The Community Redevelopment Advisory Board for the City of Stuart voted 4-2 on Sept. 20, 2025, to deny a major urban-code conditional use request that would have allowed a Spice and Tea Exchange store at 39 Southwest Osceola Street and waived a 300-foot separation requirement for formula businesses.
Planner Michelle Arbzao of the Development Department told the board the applicant had followed notice procedures and that the parcel sits inside the City of Stuart formula-business area and the City of Stuart Community Redevelopment Area. “The applicant mailed notices to 88 property owners within 300 foot of the subject parcel,” Arbzao said during her staff presentation, and noted the proposed 0.39-acre site is limited under the code to a storefront of no more than 1,500 square feet.
The applicant team, represented by Marcela Cambloor of Marcela Cambloor and Associates and applicants Glenn and Kimberly Gordon, described the business as an experience-focused retail shop with in-store spice blending, a tea bar and small-format retail that the Gordons said would complement local shops. “We would be an addition to the downtown district and also really welcomed by all the other businesses because of our collaborative approach,” Glenn Gordon told the board.
Many board members and several members of the public expressed mixed views. Supporters including building owner Max Ducharme and Kilwins owner Bill Moore said the shop could drive foot traffic and that the landowner needs tenants to fund building repairs. Ducharme said vacancies in his building reflected weak retail demand, not necessarily rent alone, and argued improvements require willing tenants. Moore, who operates a downtown formula-style chocolate shop, told the board the formula-business review is a useful local tool: “The formulary business approach is the best thing we could have to try to have a little effect on what we do in our town,” he said.
Opponents, including several small-business owners on Osceola Street, warned franchises can accelerate rent increases and price out longtime local retailers. “Once you bring in one franchise, two franchises — they’re all gonna try to come in,” Robin Peters, owner of Funky Monkey, said during public comment.
Board discussion focused on the code standard asking whether a proposed formula business “will not alter the identity of the urban district in a way which detracts from its uniqueness or contributes to a nationwide trend of standardized downtown offerings.” Board members said the Gordons’ concept appeared complementary on many of the code’s subcriteria — storefront size, façade compatibility and limits on signage and drive-throughs — but several members remained concerned about longer-term market effects of allowing a franchised concept in the downtown formula area.
A motion to accept staff’s recommendation and grant the exception was made and seconded; on roll call the advisory board voted 4-2 against the request.
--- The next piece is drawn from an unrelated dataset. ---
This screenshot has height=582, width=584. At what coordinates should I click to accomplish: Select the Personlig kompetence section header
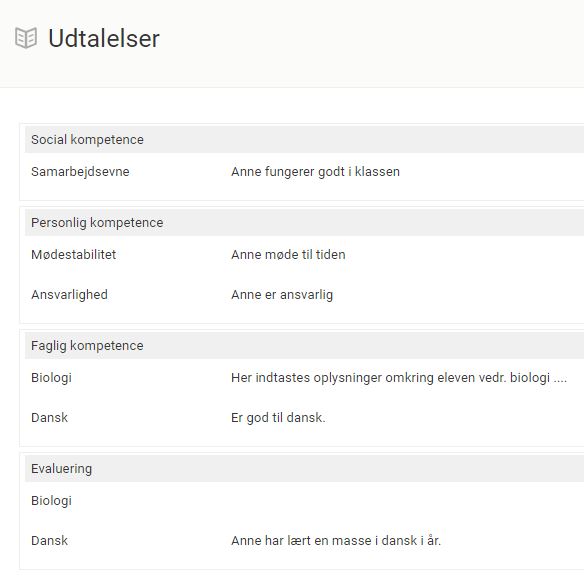coord(304,223)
The board’s vote is advisory; the item will proceed to the City Commission for final action next week, as noted during the meeting.
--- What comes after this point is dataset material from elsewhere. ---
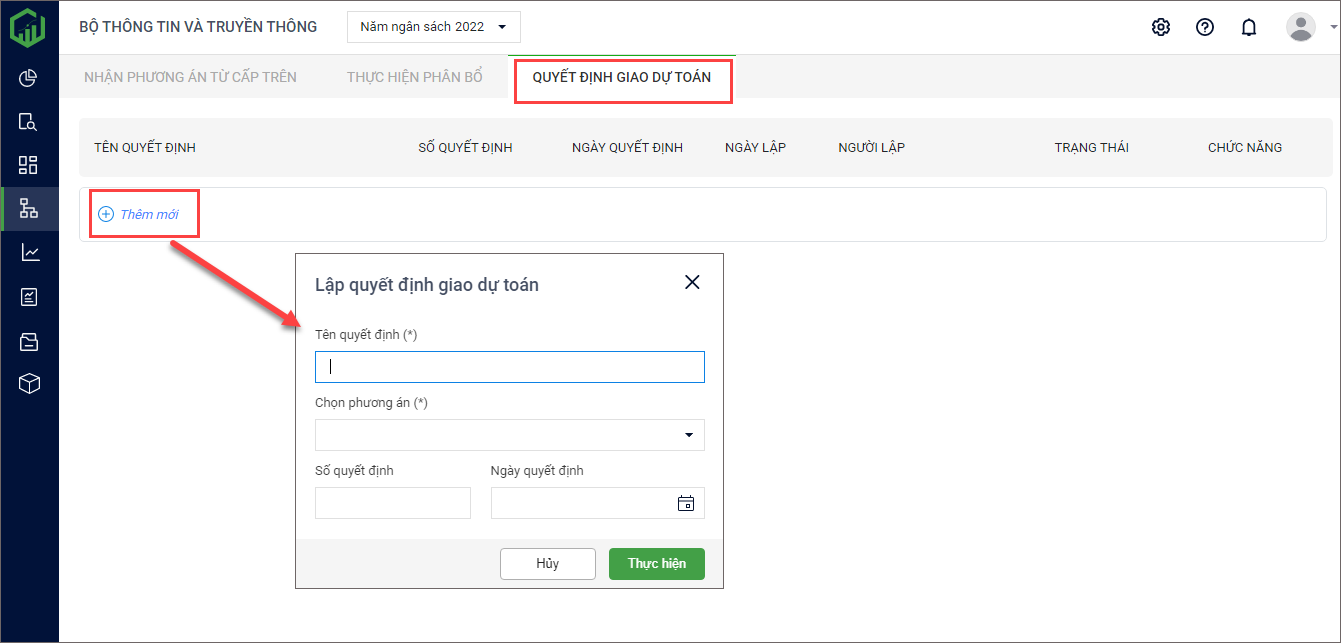Open the notifications bell
Screen dimensions: 1341x643
[1249, 27]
The record before the advisory board shows staff recommended forwarding the petition to the City Commission with conditions to ensure façade, signage and build-out conform to the urban-code standards, and to limit expansion beyond the current storefront and frontage. The applicant said the proposed Stuart location would employ about six to eight people and that their existing operations are locally managed franchises that rely on a mix of in-store sales and limited online fulfillment.
The advisory board’s discussion and the public comments underscore competing city priorities: encouraging downtown occupancy and investment, and protecting the small-scale, locally owned character that the formula-business rules were written to preserve. The City Commission will consider the advisory board’s recommendation and the record developed at the hearing when it takes up the final decision.